Tous les salariés, quelle que soit la nature de leur contrat de travail (CDI , CDD, contrats aidés, temps partiel etc.) peuvent bénéficier des activités sociales et culturelles, y compris lorsqu’ils sont en période d’essai, en préavis ou si leur contrat est suspendu (congés, maladie, maternité…).
Les personnes travaillant dans les locaux de l’entreprise sans en être salariées (sous-traitants et prestataires de services, par exemple) ne bénéficient pas, elles, des activités sociales et culturelles.

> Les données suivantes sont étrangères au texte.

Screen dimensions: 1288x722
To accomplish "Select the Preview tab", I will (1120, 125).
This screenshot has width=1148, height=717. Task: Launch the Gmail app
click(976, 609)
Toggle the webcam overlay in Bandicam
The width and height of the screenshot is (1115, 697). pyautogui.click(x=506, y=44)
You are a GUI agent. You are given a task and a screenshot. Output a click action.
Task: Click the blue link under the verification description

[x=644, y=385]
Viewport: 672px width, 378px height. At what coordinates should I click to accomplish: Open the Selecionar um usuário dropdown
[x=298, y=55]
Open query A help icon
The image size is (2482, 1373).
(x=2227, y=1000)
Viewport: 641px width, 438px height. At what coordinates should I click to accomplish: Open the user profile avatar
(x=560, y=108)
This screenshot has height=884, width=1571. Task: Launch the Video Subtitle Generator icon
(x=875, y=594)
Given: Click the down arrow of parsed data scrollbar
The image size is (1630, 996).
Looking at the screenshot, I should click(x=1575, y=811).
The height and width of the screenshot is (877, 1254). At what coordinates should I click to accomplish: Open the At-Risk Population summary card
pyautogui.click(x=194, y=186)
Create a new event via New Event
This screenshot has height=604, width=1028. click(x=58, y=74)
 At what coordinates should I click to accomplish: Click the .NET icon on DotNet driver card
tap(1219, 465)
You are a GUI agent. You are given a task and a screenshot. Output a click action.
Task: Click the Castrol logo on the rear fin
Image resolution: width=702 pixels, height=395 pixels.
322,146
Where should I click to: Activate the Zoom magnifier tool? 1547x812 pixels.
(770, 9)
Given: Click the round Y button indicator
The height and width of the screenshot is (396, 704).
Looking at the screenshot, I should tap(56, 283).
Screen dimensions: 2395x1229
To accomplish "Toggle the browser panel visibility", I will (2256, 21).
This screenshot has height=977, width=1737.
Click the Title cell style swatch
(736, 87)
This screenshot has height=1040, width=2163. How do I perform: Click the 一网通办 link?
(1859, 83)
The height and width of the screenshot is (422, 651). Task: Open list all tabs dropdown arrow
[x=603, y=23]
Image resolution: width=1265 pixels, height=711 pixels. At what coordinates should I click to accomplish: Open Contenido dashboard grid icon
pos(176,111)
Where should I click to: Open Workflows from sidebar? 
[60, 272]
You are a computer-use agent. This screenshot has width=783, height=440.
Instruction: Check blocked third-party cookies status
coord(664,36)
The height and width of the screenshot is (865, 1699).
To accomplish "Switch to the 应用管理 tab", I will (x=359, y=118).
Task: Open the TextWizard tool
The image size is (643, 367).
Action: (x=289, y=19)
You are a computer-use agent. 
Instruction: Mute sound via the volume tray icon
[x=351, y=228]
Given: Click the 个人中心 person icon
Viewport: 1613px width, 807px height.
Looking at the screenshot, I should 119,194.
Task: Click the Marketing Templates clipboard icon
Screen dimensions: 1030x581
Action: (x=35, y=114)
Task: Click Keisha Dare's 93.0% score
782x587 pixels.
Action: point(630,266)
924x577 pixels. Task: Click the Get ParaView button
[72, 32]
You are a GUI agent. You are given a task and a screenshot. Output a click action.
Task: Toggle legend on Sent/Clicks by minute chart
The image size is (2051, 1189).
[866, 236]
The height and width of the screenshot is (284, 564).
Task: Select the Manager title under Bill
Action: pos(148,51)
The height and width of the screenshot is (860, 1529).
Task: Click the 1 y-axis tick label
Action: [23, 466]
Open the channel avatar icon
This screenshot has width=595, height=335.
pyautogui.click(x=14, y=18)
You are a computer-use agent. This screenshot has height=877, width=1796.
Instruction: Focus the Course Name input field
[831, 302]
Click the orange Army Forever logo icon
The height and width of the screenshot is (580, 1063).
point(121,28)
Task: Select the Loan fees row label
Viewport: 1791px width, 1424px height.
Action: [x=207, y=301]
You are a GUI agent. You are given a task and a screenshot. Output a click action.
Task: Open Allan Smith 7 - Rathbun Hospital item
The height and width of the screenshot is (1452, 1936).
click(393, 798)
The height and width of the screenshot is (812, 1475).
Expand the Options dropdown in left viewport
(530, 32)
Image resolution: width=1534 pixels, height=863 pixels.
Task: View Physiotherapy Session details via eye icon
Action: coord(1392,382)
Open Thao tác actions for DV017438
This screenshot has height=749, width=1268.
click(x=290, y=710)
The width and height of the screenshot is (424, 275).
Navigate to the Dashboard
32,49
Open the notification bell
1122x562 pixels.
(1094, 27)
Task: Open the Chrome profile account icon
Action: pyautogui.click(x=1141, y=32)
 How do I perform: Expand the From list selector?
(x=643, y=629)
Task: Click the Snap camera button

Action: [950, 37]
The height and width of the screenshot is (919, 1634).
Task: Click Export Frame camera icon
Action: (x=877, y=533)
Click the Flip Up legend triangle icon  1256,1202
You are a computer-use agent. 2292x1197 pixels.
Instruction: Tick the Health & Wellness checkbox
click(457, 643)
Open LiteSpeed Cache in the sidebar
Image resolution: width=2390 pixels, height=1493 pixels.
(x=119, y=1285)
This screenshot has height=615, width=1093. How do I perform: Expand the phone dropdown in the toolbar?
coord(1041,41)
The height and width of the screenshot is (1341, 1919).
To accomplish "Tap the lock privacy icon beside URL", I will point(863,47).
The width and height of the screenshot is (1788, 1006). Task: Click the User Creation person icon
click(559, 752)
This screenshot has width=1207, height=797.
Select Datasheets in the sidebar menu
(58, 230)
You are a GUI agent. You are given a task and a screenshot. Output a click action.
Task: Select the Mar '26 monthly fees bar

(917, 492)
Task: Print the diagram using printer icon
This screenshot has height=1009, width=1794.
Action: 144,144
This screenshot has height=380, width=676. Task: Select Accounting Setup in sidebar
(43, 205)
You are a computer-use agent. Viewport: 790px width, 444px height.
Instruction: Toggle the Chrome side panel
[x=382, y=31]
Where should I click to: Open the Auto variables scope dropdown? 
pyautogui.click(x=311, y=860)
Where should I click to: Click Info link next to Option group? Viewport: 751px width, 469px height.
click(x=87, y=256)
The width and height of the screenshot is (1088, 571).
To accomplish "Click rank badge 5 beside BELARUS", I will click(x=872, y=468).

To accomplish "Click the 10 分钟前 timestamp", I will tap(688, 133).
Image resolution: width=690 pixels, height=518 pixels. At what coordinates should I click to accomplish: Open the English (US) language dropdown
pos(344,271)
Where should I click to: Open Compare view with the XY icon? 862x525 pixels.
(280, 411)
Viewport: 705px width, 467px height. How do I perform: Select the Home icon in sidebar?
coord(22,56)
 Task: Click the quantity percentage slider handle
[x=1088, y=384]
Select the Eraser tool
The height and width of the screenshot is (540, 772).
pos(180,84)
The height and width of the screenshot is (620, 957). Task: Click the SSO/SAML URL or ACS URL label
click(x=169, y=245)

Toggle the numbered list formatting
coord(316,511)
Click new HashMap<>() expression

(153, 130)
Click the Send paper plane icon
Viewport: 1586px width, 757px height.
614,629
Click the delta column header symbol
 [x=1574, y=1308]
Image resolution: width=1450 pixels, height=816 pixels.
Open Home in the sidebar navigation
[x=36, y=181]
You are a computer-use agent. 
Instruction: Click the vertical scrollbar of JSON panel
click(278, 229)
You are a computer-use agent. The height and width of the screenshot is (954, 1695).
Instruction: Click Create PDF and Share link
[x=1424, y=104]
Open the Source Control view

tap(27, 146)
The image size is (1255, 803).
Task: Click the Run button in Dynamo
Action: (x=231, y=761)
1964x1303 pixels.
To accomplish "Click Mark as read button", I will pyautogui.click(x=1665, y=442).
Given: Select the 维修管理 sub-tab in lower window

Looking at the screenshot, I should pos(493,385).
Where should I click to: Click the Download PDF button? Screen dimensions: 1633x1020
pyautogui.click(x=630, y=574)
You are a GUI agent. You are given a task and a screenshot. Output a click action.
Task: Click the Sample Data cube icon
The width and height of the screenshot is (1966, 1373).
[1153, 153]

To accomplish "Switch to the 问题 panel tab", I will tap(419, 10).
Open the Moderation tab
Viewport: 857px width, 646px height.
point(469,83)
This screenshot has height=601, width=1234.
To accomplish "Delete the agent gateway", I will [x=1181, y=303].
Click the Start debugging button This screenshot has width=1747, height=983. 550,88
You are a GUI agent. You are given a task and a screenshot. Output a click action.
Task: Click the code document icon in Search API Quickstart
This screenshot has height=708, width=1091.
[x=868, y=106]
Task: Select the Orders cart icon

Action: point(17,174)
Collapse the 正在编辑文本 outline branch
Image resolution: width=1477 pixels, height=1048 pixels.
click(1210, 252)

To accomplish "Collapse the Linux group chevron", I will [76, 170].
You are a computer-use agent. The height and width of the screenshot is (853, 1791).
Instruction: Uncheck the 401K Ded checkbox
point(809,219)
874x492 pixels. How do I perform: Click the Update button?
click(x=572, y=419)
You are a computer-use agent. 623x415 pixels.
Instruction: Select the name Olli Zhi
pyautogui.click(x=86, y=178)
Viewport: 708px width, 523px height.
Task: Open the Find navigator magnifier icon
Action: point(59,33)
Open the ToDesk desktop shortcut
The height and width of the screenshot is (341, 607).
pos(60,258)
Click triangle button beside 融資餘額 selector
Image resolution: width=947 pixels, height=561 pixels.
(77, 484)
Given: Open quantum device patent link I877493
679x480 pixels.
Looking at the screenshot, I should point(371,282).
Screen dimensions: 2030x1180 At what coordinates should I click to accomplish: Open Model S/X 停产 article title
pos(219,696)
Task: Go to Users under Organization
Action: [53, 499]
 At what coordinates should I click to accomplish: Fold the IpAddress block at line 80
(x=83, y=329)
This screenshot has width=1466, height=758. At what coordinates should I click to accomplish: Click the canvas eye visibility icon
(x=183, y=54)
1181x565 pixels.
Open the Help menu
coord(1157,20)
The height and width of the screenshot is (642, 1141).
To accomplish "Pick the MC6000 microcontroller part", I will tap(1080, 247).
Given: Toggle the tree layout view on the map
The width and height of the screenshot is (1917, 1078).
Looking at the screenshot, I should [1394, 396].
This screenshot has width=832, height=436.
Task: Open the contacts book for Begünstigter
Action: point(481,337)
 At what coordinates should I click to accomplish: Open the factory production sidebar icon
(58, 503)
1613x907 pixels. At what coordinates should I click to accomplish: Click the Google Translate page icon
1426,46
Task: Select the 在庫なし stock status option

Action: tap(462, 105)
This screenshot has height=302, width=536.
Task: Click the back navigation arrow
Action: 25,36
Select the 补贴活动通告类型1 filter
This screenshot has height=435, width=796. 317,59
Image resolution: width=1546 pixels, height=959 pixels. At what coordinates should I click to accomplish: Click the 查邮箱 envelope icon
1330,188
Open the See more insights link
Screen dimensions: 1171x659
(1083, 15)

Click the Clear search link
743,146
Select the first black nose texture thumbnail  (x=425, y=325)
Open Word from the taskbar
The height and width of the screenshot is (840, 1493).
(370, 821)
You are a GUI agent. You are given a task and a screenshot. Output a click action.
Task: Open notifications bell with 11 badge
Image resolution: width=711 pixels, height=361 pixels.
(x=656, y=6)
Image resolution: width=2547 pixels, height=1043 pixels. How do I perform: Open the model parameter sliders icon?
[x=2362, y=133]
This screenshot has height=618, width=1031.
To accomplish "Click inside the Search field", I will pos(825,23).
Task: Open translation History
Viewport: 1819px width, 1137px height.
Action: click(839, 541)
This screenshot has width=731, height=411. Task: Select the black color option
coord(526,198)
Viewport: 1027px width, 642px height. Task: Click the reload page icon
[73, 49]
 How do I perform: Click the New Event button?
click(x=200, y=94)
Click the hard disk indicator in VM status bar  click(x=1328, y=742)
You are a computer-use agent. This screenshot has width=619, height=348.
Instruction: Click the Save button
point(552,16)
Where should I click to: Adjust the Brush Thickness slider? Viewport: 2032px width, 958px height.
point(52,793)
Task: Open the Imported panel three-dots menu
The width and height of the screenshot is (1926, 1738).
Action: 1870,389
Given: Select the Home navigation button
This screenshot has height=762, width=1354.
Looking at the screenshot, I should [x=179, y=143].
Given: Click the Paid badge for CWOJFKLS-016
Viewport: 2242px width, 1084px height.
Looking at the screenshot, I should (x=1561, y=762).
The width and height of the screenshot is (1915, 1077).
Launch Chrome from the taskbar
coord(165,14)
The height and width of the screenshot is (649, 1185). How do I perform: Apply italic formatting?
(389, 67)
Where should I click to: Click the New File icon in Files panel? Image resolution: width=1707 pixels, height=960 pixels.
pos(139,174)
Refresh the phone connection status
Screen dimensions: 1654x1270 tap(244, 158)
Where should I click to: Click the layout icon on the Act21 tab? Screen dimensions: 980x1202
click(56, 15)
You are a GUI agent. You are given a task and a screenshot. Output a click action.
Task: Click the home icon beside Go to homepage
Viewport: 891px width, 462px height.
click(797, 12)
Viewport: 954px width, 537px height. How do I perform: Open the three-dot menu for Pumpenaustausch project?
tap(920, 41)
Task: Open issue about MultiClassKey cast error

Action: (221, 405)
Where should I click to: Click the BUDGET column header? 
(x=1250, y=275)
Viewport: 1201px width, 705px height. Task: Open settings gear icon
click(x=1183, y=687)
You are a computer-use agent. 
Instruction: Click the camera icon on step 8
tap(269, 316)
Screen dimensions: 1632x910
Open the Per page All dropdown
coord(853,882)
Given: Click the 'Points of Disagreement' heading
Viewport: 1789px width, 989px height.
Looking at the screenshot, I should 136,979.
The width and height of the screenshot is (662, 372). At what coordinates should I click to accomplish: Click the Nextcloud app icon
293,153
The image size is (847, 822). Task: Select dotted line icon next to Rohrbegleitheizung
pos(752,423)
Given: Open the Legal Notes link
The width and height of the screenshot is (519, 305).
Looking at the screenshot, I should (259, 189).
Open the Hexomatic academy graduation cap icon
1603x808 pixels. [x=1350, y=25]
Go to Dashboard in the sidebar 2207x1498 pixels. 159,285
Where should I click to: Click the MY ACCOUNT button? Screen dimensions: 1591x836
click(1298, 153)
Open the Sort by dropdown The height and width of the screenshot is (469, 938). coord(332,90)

Quant aux autres bénéficiaires des activités sociales et culturelles, il s’agit de la famille des salariés (conjoints non divorcés, veufs ou veuves, enfants légitimes, naturels, adoptifs, et ascendants, etc… ; les CE pouvant étendre ce droit en fonction de l’évolution des moeurs : concubins, partenaires d’un PACS etc…) et des anciens salariés, quel que soit le motif de leur départ. Cependant, comme les anciens salariés ne sont pas les bénéficiaires prioritaires et que le budget des CE est souvent limité, on constate que ce sont surtout les grands comités qui ouvrent leurs prestations aux préretraités, aux retraités, voire aux salariés licenciés pour raisons économiques.